El Leedor, décimo aniversario



En medio de la pandemia, el encierro y el trabajo en un libro en su etapa final, he abandonado El Leedor y me pasó de noche que hace poco llegó a su décimo aniversario. La primera entrada, “¿Qué es un leedor?” (http://pablosolmora.com/que-es-un-leedor/), data del 10 de julio de 2010. Desde el principio, El Leedor se propuso ser una especie de diario de lectura, el cuaderno de notas, o sea, el blog, de un lector. La condición indispensable –a la que me he apegado, más o menos– era la brevedad: textos críticos cortos, escritos un poco al vuelo, que no demandaran mucho tiempo de escritura ni de lectura (sigo pensando que el blog es un lugar ideal para brevedades y que no tiene sentido poner textos largos, de varias páginas, que exigen otros espacios). No sería un sitio de minuciosos análisis, sino de apuntes, impresiones rápidas: crítica ocasional, como la llamó Virginia Woolf. La intención era que el hipotético lector entrara y pudiera leer rápido un par de entradas y con suerte llevarse una recomendación o hasta una idea.
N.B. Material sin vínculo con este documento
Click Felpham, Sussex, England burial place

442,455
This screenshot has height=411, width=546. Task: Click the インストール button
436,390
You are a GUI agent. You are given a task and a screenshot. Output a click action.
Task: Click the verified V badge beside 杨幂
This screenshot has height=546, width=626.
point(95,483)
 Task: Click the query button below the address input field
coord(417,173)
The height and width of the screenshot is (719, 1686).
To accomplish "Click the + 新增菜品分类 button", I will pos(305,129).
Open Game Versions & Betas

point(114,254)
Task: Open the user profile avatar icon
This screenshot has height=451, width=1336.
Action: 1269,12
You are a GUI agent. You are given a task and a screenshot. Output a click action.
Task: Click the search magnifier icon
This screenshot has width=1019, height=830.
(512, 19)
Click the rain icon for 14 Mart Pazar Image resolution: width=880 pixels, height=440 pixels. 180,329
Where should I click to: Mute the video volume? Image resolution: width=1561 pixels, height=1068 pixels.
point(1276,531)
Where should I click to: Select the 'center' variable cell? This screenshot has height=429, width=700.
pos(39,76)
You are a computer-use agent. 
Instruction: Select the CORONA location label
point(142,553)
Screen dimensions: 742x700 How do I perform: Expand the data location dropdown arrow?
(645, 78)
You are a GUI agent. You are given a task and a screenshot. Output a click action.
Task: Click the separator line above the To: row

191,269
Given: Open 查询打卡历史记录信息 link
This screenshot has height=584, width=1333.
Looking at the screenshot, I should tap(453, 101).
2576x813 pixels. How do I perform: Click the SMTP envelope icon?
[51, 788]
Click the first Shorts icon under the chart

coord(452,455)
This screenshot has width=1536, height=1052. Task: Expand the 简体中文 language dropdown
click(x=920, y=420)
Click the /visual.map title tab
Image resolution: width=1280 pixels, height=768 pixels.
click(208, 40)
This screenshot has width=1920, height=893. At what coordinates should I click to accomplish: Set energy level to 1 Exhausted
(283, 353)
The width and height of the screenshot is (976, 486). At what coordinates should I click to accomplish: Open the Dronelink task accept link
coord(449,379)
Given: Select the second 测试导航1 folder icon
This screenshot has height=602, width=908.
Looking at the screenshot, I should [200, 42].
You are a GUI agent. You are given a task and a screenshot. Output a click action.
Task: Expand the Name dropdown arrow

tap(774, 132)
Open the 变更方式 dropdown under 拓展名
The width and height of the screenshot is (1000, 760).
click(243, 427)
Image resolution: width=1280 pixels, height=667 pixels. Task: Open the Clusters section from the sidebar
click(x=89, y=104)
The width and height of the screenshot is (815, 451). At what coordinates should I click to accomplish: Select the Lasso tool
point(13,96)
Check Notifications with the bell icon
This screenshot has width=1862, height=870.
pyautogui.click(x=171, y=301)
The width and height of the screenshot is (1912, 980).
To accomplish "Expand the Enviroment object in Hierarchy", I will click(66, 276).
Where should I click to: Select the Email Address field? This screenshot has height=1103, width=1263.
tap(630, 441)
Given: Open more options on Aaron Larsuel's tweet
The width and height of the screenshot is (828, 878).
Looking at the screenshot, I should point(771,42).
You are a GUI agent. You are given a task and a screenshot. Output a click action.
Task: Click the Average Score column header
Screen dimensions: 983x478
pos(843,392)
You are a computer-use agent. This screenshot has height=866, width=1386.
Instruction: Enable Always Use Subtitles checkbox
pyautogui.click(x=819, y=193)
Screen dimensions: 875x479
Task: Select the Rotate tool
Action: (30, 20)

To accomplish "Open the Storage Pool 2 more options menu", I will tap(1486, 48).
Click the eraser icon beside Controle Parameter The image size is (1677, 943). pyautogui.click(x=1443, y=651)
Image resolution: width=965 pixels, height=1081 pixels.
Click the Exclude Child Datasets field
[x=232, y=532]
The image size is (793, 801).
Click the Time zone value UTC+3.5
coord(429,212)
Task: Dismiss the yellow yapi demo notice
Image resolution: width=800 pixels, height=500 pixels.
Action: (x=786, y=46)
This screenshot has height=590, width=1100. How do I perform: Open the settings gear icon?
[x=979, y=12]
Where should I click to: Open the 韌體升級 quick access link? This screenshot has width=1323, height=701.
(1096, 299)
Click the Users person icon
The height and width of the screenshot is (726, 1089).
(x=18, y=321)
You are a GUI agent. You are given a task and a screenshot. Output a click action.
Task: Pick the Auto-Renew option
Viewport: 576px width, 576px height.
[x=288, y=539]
Poco a poco fue haciendo espacio a las reseñas, normalmente publicadas en revistas y suplementos, y que no suelen exceder las tres o cuatro páginas (salvo aquella reseña de Ricardo Piglia y José Emilio Pacheco de veinte cuartillas…, el texto más insoportablemente largo de El Leedor).

Siempre representó para mí un modesto problema de crítica literaria el de qué hacer con las reseñas. Publicar, eventualmente, un libro compuesto únicamente de reseñas me parecía una salida algo aburrida. Son libros que, sospecho, solo leemos otros críticos, si es que se leen (y no que no haya libros memorables así: pocas lecturas he disfrutado más que los Textos cautivos de Borges, sus reseñas en El Hogar, o La utopía de la hospitalidad de Christopher Domínguez Michael, pero son excepciones). Había que buscarles colocación en otro lugar, junto a otro tipo de textos de crítica, y que con suerte integraran una obra sui generis. El Leedor ha sido ese lugar y algún día, espero, será un libro de reseñas y notas que se pueda leer a salto de mata, entrando y saliendo, sin orden ni concierto, una forma de lectura que siempre me ha sido grata. Nunca me he propuesto escribir aquí sobre todas mis lecturas, ni siquiera consignarlas (leo muchas cosas cuya huella no se ve aquí por ningún lado y que tienen otras salidas), pero, bien que mal, El Leedor da cuenta de mi vida de lector. Por lo pronto, diez años no parecen un mal principio.